» Supplied records:
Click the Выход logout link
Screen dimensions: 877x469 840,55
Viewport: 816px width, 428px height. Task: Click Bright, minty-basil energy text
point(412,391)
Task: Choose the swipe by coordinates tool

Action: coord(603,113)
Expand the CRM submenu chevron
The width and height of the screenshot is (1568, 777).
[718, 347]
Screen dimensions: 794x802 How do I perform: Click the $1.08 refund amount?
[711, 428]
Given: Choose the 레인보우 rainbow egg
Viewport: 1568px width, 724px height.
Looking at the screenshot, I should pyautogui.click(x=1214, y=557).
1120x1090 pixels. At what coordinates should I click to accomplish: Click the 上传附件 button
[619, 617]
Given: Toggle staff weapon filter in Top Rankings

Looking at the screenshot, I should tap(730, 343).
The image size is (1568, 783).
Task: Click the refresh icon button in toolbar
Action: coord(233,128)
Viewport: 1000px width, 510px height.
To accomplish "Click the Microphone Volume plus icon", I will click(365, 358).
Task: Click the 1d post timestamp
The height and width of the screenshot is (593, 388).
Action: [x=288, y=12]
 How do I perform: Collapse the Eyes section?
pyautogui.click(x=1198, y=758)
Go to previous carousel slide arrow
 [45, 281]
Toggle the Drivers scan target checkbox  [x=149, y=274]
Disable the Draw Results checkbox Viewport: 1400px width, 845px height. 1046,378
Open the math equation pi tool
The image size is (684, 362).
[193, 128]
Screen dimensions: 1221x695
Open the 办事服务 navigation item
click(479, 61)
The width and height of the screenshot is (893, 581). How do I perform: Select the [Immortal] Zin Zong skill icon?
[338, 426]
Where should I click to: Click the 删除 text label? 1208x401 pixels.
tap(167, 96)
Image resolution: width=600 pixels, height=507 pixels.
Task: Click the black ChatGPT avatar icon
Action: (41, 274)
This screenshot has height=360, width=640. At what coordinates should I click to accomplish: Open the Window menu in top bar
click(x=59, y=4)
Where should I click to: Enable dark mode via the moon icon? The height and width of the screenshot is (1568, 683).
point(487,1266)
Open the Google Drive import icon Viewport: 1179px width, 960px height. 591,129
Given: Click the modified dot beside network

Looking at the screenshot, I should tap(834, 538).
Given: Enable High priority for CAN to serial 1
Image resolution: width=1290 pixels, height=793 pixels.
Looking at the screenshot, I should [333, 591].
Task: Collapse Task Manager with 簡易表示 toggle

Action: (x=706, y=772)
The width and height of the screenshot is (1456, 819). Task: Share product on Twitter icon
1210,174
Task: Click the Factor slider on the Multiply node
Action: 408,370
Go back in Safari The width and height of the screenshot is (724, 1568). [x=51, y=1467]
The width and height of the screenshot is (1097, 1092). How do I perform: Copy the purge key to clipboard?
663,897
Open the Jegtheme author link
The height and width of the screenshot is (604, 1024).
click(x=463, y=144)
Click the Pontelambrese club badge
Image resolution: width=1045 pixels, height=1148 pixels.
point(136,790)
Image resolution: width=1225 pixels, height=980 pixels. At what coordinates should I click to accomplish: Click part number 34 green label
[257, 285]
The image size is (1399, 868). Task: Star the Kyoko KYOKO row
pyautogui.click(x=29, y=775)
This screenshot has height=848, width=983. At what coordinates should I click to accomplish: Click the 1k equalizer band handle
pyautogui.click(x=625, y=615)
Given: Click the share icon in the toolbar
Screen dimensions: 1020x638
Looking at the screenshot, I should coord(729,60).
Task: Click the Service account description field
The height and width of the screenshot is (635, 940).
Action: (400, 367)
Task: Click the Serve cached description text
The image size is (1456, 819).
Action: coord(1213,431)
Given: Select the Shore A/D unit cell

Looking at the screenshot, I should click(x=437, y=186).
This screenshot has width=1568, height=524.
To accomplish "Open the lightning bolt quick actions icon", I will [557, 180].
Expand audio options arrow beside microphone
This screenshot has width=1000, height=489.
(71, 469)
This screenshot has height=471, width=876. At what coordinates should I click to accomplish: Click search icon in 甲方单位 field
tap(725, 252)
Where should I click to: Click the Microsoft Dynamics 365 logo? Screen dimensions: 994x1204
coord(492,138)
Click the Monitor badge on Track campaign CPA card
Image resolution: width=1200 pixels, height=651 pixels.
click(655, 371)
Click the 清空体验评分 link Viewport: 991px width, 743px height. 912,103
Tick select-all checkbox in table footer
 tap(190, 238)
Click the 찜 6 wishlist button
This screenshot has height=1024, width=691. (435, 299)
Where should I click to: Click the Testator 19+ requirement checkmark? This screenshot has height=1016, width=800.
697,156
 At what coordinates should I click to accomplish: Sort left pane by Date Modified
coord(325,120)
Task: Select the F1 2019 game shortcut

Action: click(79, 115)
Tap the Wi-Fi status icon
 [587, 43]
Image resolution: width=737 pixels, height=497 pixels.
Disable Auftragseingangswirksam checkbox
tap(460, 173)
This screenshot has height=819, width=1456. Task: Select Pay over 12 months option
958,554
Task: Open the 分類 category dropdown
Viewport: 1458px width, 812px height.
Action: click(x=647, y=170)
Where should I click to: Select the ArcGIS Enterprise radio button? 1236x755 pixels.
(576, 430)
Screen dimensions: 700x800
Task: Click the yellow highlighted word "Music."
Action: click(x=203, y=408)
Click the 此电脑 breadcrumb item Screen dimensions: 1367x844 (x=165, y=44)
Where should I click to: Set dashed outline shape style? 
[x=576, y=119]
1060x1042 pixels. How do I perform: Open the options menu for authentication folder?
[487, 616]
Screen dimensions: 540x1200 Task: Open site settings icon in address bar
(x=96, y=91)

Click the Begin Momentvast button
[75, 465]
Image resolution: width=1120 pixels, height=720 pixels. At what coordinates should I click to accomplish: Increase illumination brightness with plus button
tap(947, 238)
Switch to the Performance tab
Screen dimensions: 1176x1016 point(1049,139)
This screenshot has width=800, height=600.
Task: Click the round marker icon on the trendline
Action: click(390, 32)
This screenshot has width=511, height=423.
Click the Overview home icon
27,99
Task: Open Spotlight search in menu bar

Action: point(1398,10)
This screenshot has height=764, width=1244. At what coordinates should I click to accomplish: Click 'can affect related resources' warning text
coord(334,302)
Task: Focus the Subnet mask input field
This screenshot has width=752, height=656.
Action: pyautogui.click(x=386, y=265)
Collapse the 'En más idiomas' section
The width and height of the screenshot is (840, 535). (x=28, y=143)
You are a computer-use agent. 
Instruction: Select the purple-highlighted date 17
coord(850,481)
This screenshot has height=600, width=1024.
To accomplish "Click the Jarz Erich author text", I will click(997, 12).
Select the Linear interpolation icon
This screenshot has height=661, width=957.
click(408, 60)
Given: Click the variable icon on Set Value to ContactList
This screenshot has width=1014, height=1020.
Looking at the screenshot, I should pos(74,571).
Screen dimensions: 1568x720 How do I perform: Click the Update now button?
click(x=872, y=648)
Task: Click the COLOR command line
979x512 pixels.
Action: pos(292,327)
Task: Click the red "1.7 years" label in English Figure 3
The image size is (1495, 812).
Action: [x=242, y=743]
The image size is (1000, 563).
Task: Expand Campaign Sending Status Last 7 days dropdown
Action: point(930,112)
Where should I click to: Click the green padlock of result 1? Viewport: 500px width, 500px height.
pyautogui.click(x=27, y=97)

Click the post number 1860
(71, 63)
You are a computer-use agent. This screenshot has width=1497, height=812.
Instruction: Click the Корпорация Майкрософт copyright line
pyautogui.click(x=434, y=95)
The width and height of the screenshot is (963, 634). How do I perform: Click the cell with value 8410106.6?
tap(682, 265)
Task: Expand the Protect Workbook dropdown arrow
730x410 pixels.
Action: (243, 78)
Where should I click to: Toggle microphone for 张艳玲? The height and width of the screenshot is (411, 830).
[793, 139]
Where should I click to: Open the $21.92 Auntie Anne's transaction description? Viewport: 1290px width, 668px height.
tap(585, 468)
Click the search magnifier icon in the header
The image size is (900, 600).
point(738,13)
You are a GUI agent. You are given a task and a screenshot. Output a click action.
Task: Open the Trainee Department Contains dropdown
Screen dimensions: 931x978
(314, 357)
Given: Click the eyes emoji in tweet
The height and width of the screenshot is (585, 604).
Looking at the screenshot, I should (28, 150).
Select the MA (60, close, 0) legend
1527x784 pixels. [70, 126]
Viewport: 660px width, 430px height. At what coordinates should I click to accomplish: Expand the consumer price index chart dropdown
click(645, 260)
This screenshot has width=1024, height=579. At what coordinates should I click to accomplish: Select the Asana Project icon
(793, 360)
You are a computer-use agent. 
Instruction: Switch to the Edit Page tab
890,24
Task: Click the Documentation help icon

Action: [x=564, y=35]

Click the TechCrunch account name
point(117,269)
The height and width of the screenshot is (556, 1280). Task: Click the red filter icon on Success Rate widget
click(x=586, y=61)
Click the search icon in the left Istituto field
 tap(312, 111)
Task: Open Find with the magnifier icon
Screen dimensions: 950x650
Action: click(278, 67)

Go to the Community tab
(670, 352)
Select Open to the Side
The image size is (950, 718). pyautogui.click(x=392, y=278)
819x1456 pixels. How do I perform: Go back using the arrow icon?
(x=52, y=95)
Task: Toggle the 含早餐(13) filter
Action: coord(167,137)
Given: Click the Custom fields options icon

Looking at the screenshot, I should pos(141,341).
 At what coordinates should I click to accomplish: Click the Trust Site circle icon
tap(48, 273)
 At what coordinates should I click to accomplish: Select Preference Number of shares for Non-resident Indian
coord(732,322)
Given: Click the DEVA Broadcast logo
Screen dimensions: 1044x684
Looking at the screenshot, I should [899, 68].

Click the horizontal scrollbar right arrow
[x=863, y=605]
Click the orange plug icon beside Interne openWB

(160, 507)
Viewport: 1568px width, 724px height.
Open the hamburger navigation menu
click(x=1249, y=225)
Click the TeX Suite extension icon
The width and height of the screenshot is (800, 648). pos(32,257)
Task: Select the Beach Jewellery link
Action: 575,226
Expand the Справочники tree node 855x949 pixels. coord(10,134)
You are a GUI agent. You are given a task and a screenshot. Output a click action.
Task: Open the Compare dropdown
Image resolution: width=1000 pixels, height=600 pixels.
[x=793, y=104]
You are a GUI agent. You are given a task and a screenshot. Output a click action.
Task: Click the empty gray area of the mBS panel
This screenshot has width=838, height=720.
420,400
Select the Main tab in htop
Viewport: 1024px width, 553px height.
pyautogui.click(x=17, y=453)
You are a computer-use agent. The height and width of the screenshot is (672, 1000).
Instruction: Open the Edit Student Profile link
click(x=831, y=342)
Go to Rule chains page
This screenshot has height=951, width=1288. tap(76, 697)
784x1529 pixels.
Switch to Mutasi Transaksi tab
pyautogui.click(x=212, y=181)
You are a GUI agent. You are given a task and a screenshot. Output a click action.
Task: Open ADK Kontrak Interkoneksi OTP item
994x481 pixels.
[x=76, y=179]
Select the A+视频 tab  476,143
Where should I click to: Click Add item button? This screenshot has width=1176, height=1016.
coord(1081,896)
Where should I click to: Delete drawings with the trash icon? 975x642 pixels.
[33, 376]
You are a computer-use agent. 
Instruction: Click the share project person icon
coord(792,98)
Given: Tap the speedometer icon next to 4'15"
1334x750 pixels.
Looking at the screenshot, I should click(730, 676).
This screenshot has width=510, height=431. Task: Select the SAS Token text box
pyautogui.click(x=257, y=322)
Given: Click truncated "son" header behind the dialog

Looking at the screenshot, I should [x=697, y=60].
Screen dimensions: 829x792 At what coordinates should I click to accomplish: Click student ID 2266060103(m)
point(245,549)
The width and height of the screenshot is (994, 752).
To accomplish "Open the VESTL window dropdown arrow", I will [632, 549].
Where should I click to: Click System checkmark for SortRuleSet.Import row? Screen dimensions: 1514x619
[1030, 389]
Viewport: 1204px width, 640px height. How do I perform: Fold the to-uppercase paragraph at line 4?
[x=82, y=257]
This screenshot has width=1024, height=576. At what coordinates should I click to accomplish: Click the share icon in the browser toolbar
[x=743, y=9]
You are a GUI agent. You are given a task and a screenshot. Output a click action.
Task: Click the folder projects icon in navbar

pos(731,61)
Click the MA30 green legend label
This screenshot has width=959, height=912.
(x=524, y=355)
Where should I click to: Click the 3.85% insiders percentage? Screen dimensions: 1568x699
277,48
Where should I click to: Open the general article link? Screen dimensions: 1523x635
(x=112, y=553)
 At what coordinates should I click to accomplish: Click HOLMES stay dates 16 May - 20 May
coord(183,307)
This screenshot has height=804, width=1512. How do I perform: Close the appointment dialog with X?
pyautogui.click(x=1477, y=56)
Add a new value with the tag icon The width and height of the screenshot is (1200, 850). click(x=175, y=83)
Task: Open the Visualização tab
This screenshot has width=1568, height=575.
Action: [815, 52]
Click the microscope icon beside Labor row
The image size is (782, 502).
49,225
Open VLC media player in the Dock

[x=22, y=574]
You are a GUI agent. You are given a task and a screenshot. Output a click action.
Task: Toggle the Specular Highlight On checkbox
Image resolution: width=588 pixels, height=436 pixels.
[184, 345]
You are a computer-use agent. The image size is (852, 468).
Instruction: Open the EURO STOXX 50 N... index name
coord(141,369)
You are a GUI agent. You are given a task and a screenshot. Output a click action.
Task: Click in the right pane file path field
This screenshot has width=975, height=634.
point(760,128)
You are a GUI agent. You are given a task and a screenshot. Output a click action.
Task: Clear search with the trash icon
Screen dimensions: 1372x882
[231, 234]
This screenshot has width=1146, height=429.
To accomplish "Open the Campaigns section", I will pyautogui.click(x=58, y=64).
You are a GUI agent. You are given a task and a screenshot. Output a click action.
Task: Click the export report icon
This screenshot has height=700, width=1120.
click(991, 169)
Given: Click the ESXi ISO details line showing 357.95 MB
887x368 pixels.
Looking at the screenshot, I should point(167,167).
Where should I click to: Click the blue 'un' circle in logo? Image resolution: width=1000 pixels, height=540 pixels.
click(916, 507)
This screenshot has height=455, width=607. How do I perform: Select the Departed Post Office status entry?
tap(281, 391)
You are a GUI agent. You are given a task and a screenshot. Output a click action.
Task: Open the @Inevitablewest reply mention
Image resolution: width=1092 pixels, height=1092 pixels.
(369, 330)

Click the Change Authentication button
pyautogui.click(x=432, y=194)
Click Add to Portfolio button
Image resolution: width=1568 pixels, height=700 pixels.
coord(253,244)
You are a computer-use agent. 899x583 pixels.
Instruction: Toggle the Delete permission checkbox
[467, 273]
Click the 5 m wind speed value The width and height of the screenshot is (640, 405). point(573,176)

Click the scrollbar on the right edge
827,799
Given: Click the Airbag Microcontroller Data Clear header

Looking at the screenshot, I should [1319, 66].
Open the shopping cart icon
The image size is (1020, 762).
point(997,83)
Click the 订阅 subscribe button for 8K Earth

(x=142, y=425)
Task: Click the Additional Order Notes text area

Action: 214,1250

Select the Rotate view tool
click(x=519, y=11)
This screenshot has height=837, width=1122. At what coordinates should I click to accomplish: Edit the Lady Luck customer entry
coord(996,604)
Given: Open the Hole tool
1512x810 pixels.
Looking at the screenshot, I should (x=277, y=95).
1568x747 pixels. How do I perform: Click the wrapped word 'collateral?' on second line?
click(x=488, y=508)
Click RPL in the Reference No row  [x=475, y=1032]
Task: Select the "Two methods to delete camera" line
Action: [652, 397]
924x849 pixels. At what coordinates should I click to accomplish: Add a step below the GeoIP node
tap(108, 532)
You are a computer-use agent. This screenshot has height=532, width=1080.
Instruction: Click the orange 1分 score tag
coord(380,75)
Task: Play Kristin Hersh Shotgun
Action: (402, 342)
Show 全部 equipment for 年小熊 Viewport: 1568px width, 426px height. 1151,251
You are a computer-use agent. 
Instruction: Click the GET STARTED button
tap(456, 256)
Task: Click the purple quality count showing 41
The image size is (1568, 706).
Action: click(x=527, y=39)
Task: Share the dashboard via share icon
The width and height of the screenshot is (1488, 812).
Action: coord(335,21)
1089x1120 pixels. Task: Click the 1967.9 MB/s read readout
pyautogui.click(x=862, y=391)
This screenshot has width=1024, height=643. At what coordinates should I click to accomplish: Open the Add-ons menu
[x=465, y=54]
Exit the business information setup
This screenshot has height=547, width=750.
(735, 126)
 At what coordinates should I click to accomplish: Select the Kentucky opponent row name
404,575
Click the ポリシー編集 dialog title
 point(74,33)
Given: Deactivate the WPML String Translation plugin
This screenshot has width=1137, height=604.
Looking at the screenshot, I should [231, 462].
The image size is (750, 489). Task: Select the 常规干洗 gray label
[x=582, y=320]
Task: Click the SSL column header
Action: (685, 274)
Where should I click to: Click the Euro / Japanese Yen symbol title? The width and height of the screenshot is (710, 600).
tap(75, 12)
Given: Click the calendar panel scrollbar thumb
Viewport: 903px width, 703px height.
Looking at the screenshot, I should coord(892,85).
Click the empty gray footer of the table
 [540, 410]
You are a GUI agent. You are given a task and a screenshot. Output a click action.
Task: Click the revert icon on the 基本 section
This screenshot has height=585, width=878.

» To do:
Of the entries above, repeat exactly the lines from the line with "Given: Click the Custom fields options icon" through the line with "Select the A+视频", both of them included.

» Your response:
Given: Click the Custom fields options icon

Looking at the screenshot, I should pos(141,341).
 At what coordinates should I click to accomplish: Click the Trust Site circle icon
tap(48, 273)
 At what coordinates should I click to accomplish: Select Preference Number of shares for Non-resident Indian
coord(732,322)
Given: Click the DEVA Broadcast logo
Screen dimensions: 1044x684
Looking at the screenshot, I should [899, 68].

Click the horizontal scrollbar right arrow
[x=863, y=605]
Click the orange plug icon beside Interne openWB

(160, 507)
Viewport: 1568px width, 724px height.
Open the hamburger navigation menu
click(x=1249, y=225)
Click the TeX Suite extension icon
The width and height of the screenshot is (800, 648). pos(32,257)
Task: Select the Beach Jewellery link
Action: 575,226
Expand the Справочники tree node 855x949 pixels. coord(10,134)
You are a GUI agent. You are given a task and a screenshot. Output a click action.
Task: Open the Compare dropdown
Image resolution: width=1000 pixels, height=600 pixels.
[x=793, y=104]
You are a GUI agent. You are given a task and a screenshot. Output a click action.
Task: Click the empty gray area of the mBS panel
This screenshot has width=838, height=720.
420,400
Select the Main tab in htop
Viewport: 1024px width, 553px height.
pyautogui.click(x=17, y=453)
You are a computer-use agent. The height and width of the screenshot is (672, 1000).
Instruction: Open the Edit Student Profile link
click(x=831, y=342)
Go to Rule chains page
This screenshot has height=951, width=1288. tap(76, 697)
784x1529 pixels.
Switch to Mutasi Transaksi tab
pyautogui.click(x=212, y=181)
You are a GUI agent. You are given a task and a screenshot. Output a click action.
Task: Open ADK Kontrak Interkoneksi OTP item
994x481 pixels.
[x=76, y=179]
Select the A+视频 tab  476,143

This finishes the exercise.